WeWork filed their IPO prospectus on 14th August 2019 with the SEC, under its holding company The We Company.
Forbes quipped it the most ridiculous IPO of 2019 and there are tons of articles questioning the company valuation of US$45bn with only $1.5bn of revenue in 6M19. Read carefully, it’s revenue not earnings. WeWork lost US$689m in 6M19. Its equity is -US$2.3bn as of 30th June 2019, with additional US$4.7bn worth of preferred stocks and redeemable non-controlling interest.
According to its prospectus on page 58, WeWork has US$2.47bn of cash on hand, mostly from VC investors, but it had US$17.9bn of long-term lease obligations. According to the prospectus, WeWork explains their great business model in one simple chart.
12 months after WeWork signed on an office lease term, their co-working space will turn profitable 6 months after its opening. The chart does not show how losses in the first 12 months stake up against the future profit after the operation turns profitable. According to the prospectus, WeWork made around 20% of net property margin, rental revenue minus lease obligation.
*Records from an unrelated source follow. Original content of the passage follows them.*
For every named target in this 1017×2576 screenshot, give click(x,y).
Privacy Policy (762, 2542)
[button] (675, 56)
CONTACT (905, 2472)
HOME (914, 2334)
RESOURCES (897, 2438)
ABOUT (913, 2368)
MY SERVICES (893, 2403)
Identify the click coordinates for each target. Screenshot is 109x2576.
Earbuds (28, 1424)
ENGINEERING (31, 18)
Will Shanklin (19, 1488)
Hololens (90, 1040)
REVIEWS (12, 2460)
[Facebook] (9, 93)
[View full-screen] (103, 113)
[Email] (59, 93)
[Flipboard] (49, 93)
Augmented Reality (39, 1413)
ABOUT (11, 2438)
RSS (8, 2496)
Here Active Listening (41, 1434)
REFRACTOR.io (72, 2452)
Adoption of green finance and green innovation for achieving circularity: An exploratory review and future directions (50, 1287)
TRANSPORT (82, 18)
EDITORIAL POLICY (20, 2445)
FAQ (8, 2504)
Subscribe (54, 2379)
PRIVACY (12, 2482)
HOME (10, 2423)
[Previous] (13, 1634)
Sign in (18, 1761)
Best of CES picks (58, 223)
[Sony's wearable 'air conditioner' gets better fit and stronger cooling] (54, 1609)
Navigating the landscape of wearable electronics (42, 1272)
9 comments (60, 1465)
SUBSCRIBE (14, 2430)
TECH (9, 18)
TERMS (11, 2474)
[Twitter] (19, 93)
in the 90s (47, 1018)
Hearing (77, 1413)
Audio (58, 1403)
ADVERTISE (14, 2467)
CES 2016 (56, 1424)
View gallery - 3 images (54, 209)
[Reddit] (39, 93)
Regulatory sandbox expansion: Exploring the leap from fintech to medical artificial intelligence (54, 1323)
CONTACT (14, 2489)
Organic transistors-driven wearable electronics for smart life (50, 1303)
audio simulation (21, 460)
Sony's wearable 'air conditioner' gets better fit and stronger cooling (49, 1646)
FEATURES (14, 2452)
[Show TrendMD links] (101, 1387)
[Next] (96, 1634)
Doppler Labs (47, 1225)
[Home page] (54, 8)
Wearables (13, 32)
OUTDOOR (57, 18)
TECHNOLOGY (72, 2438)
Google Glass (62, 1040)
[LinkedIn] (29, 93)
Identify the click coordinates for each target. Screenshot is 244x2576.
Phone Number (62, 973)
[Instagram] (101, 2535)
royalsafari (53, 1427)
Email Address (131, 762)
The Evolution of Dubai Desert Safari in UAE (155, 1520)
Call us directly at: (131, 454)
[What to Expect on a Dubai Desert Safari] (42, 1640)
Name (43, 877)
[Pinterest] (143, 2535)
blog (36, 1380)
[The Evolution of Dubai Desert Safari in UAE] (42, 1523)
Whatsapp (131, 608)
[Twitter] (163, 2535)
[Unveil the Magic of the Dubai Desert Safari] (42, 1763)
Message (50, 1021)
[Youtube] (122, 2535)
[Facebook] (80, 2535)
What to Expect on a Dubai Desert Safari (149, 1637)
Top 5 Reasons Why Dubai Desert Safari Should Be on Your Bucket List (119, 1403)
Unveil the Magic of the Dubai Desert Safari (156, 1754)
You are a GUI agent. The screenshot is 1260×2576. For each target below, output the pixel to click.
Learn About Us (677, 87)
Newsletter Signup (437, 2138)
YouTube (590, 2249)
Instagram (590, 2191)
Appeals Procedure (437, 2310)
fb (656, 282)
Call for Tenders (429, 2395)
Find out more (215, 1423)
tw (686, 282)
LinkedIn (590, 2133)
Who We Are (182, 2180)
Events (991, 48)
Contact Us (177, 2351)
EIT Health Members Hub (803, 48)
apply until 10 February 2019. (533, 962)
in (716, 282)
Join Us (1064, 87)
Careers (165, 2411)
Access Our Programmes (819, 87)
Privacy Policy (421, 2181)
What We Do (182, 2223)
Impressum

So, US$1.5bn gross revenue will give WeWork around US$300m of net property revenue after paying its landlords.
In my view, WeWork net revenue was around US$300m only in 6M19. Even assuming WeWork, in the long run, could generate 50% net profit margin, its business scale as of June-2019 would only translate into US$150m profit for 6 months period, or US$300m on an annualised basis. That still works out to 150x FY19e earnings if our super aggressive assumptions hold.
Do bear in mind that WeWork signs long-term office space and convert it to small cubicles, meeting rooms to cater to new start-ups which do not have the financial power to rent the whole space themselves. WeWork’s business model is simply rent big space long-term, and lease short-term smaller space to many lessors. It’s an even more fragmented space leasing business if you compare that to other property owners such as Sun Hung Kai from Hong Kong, CapitaLand from Singapore or Scentre Group from Australia.
These investment properties companies takes generations to build and their market value today is largely arisen from the value of the investment properties they hold. These companies normally lease out large space in long-term lease to big tenants, albeit in a discounted rate to smaller tenants. The good thing about these long-term leases is that it creates less fluctuation and their big tenants are unlikely to come and go or breach the leasing agreement.
The CEO, Adam Neumann has been widely reported by various press that he had already owned several mansions in the U.S. All up cost him hundreds of millions.
On Page 173, Rebekah and Adam Neumann had also pledged US$1bn to fund charitable causes. On Page 186 footnotes, Adam Neumann also pledged his shares as collateral for loans from financial institutions.
On page 201, there goes…………Personal Loans
“Adam currently has a line of credit of up to $500 million with UBS AG, Stamford Branch, JPMorgan Chase Bank, N.A. and Credit Suisse AG, New York Branch, of which approximately $380 million principal amount was outstanding as of July 31, 2019. The line of credit is secured by a pledge of approximately ____ shares of our Class B common stock beneficially owned by Adam. In addition, JPMorgan Chase Bank, N.A. has made loans and extended credit to Adam totaling $97.5 million across a variety of lending products, including mortgages secured by personal property. None of these other lending products are secured by a pledge of any of Adam’s shares of capital stock in the Company.“
and yes, JP Morgan is one of the underwriters of the We Company IPO. JP Morgan’s subsidiary extended US$97.5m loan to Adam Neumann.
I would agree with Forbes and some other skeptics that the We Company IPO is kind of shady given so many shenanigans one can easily discover by reading their prospectus. So, i will not waste more of my time to point out many other worries i have on The We Company structure. There are simply too many articles out there explaining things in more details.
Anyway, i would definitely pass this IPO for one very simple reason, why should i pay US$45bn valuation for a loss-making company?